Ve lo ricordate? “Mek Mek”, come soprannominato dai tifosi, è stato una delle colonne del Palermo di queste ultime stagioni. Approdò in Sicilia nel gennaio 2009 dal Basilea per poco più di un milione di euro, diventando il primo giocatore svizzero a vestire la maglia rosanero. In quella stagione totalizzò soltanto 2 presenze da subentrato quando la squadra allenata allora da Walter Zenga era in Serie A, restando poi ai margini della rosa. Esordisce il 19 aprile in un Palermo-Bologna 4-1 entrando al 73’ al posto di Moris Carrozzieri. Nei due anni successivi andò in prestito al Novara, totalizzando 62 presenze senza gol. Tornato al Palermo, segna il suo primo gol in carriera in un Palermo-Ternana 1-0, decisivo per la vittoria dei rosanero, che consentono alla squadra di ottenere la testa della classifica del campionato di Serie B. Complessivamente, totalizza 108 presenze e 2 gol con la maglia del Palermo. L’1 luglio 2018 si svincola dalla squadra rosanero dopo 9 anni, dopo la scadenza naturale del contratto.

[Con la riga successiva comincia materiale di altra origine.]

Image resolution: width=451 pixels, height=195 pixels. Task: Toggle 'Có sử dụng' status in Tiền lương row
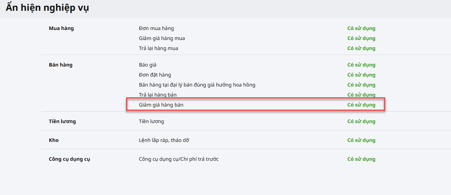(361, 122)
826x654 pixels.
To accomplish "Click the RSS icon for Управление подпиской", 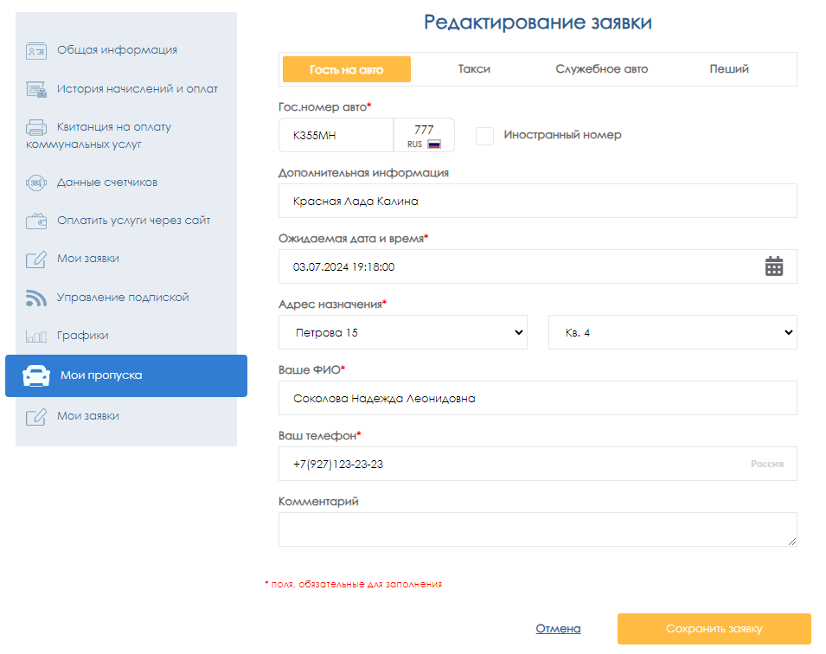I will tap(36, 298).
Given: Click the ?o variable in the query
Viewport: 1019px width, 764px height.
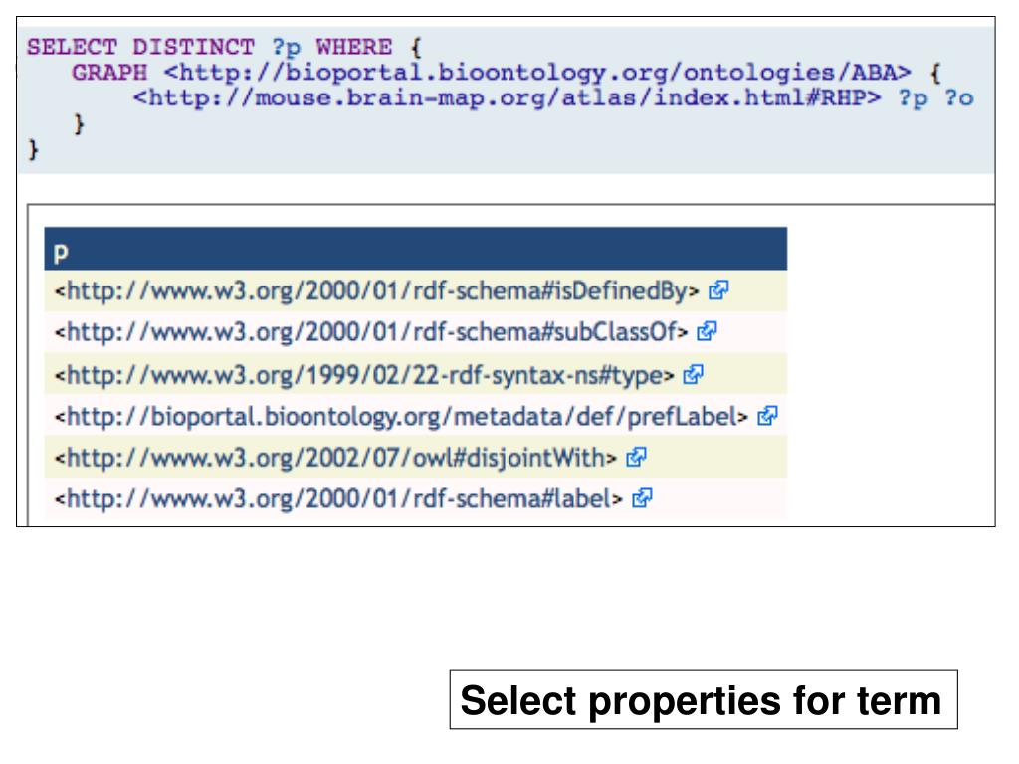Looking at the screenshot, I should coord(958,98).
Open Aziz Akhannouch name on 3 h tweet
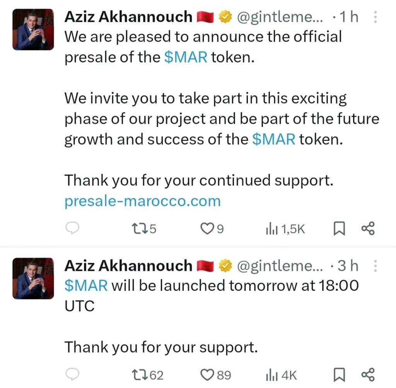This screenshot has height=388, width=396. (x=128, y=266)
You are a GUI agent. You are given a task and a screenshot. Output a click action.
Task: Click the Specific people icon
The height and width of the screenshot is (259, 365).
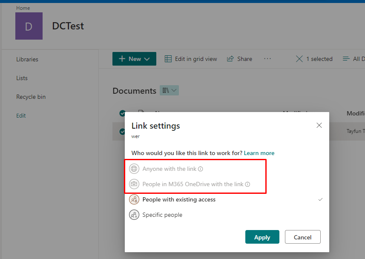pyautogui.click(x=134, y=215)
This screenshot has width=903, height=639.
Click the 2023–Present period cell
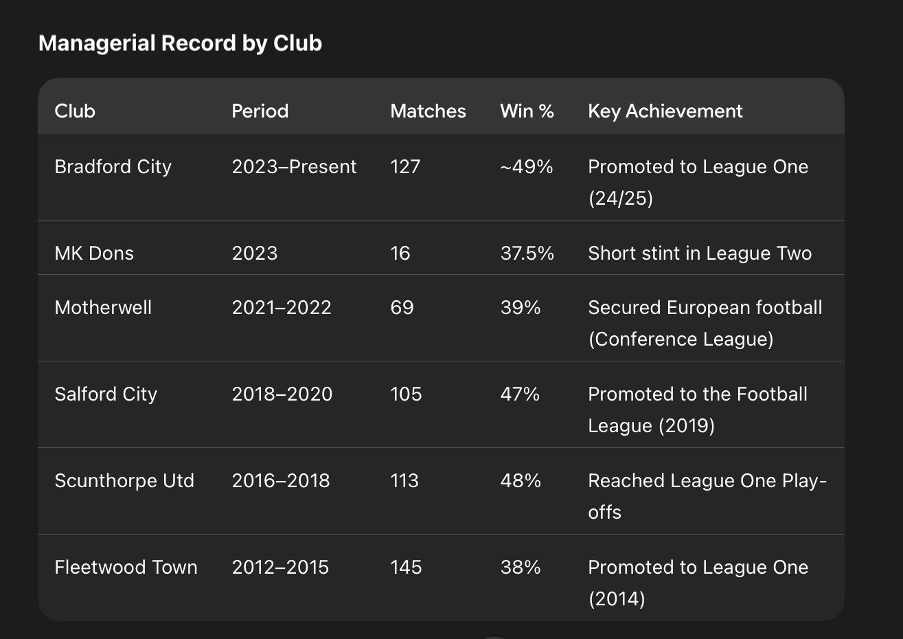point(294,167)
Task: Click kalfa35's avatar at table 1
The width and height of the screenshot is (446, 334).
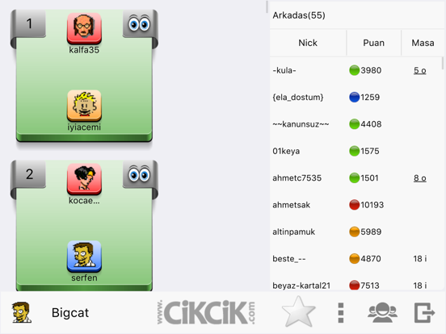Action: click(84, 28)
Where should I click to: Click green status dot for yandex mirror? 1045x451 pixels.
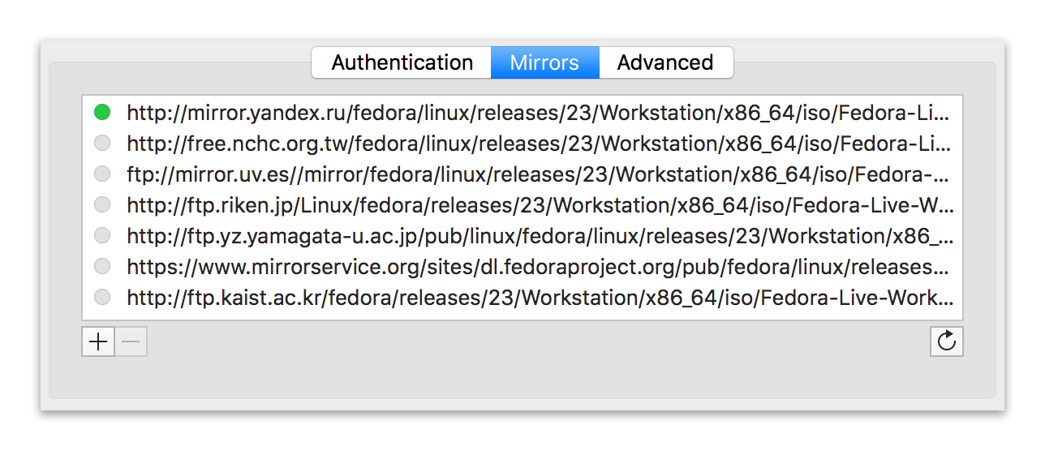coord(102,113)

Michel si è legato molto alla città ed ai tifosi , nonostante le sue prestazioni non siano state constantemente eccellenti. Di seguito le sue parole dopo l’addio, in un suo post sui social:

In un post non riuscirò a riassumere tutte le emozioni che ho vissuto qua a Palermo. Una città splendida, un tifo meraviglioso, gente per bene. Posso solo dire a tutti voi grazie di cuore per tutto, mi sento uno di voi e vi porterò sempre nel mio cuore”.

In estate, si allena con un preparatore personale e intanto sfumano delle trattative con Cremonese e Brescia, ma nel mese di ottobre riesce a trovare la disponibilità dello Rapperswil-Jona, squadra militante in Challenge League, la serie B svizzera, dove ha firmato un contratto che lo lega al club fino al 2020. Debutta subito da titolare come terzino destro il 1º novembre nell’ottavo di finale di Coppa Svizzera perso 4-1 in casa contro il Kriens, uscendo al 79’ minuto. Debutta in campionato tre giorni dopo, impiegato stavolta come esterno. Il giocatore svizzero ha dichiarato che questa è una nuova opportunità per rilanciarsi, per di più a tre ore da casa sua! Queste le sue parole all’inizio della nuova esperienza: 

E’ come se la mia carriera ripartisse da zero. Ho deciso di venire qui per ritrovare il ritmo giusto, dimostrare a tutti che Morganella è ancora vivo. Ce la metterò tutta. Ho tanta, tanta voglia di giocare a calcio, perché questo sport è la mia vita”.

Gli ultimi mesi a Palermo era già guarito dall’infortunio ma scelse lui di non scendere in campo perché una eventuale ricaduta, sarebbe stata un rischio per il proseguimento della sua carriera.

Ho 29 anni ma sento di avere dentro di me ancora 5 anni di calcio a buoni livelli“.